A direct displacement-based design procedure for base-isolated building structures with lead rubber bearings (LRBs)

This paper proposes a direct-displacement based design (DDBD) procedure, to make base-isolated building structure with lead-rubber bearing (LRBs) satisfy the performance objectives prescribed by displacement thresholds. To this end, the DDBD for regular building structures is incorporated with the two-degree-of-freedom (2DOF) model of base-isolated building structures. Fundamentals of the standard DDBD procedure is briefed at first. The equivalent linearized 2DOF model of a base-isolated building structure is then detailed. Modal analysis and response spectrum analysis of this 2DOF model has been carried out, which suggests a simplistic and readily-invertible closed-form relationship from structural characteristics to seismic displacements. Given the displacement requirements, the relationship facilitates the solution of the structural parameters of the base-isolated building structure.
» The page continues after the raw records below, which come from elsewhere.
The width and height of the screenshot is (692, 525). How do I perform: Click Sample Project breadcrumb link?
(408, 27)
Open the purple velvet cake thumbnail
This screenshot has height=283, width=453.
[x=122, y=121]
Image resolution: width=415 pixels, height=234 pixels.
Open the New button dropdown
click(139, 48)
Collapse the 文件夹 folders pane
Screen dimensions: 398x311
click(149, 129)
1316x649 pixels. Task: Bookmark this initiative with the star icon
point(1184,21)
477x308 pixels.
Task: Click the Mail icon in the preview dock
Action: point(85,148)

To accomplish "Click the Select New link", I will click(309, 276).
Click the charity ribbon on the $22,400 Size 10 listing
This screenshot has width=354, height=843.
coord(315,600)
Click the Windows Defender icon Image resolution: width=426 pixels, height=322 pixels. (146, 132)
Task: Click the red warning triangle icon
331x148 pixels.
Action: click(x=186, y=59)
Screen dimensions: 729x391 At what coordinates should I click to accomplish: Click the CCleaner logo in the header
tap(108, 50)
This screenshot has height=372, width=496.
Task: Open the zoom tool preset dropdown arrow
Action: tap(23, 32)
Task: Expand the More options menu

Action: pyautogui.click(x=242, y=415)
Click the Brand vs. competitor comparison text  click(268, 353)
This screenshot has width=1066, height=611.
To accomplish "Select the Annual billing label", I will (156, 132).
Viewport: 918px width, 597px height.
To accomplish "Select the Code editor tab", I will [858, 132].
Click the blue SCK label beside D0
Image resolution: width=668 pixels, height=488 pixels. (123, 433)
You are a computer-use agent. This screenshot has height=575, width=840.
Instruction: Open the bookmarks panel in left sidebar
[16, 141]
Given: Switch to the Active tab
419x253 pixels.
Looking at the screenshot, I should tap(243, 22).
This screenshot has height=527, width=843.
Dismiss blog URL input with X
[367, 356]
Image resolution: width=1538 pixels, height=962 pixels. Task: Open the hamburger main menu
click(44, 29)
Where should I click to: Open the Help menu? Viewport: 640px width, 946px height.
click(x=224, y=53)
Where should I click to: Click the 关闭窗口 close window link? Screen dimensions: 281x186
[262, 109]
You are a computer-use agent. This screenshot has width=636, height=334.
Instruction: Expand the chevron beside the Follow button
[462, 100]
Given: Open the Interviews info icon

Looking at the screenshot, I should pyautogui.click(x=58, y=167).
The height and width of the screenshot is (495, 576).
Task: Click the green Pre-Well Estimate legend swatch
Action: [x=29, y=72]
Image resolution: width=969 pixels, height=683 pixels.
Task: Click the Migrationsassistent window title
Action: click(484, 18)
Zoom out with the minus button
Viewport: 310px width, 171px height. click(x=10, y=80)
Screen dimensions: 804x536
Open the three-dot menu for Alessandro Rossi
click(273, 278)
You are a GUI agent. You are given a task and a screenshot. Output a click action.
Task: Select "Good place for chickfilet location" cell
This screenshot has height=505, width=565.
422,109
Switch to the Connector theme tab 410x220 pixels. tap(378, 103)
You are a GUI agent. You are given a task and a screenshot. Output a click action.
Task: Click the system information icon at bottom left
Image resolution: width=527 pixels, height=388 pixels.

Following the basic steps of DDBD but utilizing this 2DOF model as the substitute for the original nonlinear structural model, an alternative DDBD procedure is then developed and detailed. This DDBD procedure is verified by numerical examples, in which the nonlinear time-history analysis of the designed structures yields seismic displacement results matching the preset target thresholds well. The design solutions of the proposed procedure are also compared with those given by an existing one. Numerical results indicate that the proposed DDBD procedure is reliable, straightforward, and convenient for the seismic design of base-isolated building structures with LRBs.